On encouragement from a local inventor, he has attempted the use of guncotton - from a batch produced with great difficulty and which resulted in several small accidental explosions - on the grounds that it has been observed that unburned powder exits the barrel of the Dahlgren gun when it is fired. The faster burning guncotton is supposed to alleviate this.
In the event, the result is not encouraging. The faster burning powder produces pressure at the breech much faster than gunpowder, and the metallurgy of the 11" gun is simply not up to it - Dahlgren is lucky to escape injury as high velocity fragments go everywhere.
Dahlgren writes up his conclusions - which are, essentially, that the 11" gun as it exists is not capable of regularly withstanding an explosion of the power required to launch a projectile through the sides of a British ironclad (at least in anything more than the most marginal way). He also enquires as to where better iron could be obtained - since he feels part of the fault is with the gun metal - and is told that the best quality of iron used at Springfield was mainly sourced from England pre-war. (They are currently 'improvising', which has led to a noticeable decline both in numbers and quality of Springfield rifles.)
A curiosity about the result is that, as the tests are being done in Pennsylvania in June, they are giving a rosier picture for the armour than an identical test in Febuary would. This is due to the transition temperature of iron, a subject not well understood at this time.
McClellan hears about the tests, and they are the source of a letter complaining about how many guns Dahlgren is destroying in his tests while the Army of the Potomac goes under-armed. This prompts a rather acerbic exchange of letters.
The weather becomes stormy towards the afternoon, and by nightfall at New York there is 10/10 cloud with the occasional squall of rain.
Under cover of night, the Vanderbilt slips out of New York harbour. She is using mainly her sails, with her paddles used primarily for steerage (with the best clean Pennsylvania coal to reduce the smoke and flame she produces) and manages to evade detection.

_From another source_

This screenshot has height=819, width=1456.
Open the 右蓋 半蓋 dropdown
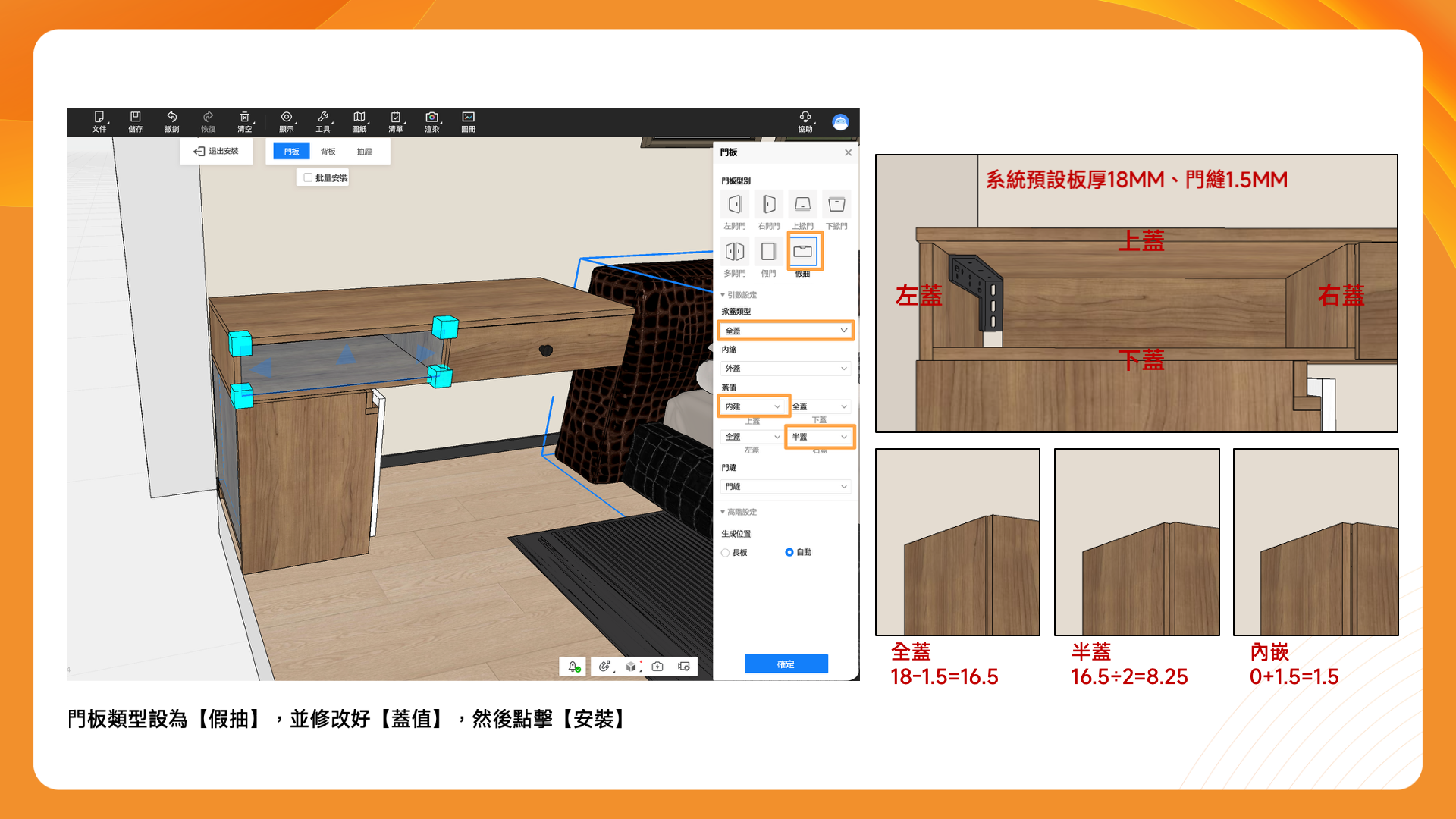(819, 437)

Armed with several naval guns, she is to be a commerce raider in an attempt to pressure the British into giving up on the war (having been given to the US Navy months earlier by her former owner). The main thing to recommend her as a commerce raider is her extreme speed (fourteen knots dash, faster than the Mersey and the Orlando - themselves extremely fast British frigates), though some in the US Navy called for her to be made a blockade runner instead. (The US is not well provided with very fast ships, and obtaining them from the Clyde or other British shipbuilders is obviously not possible.)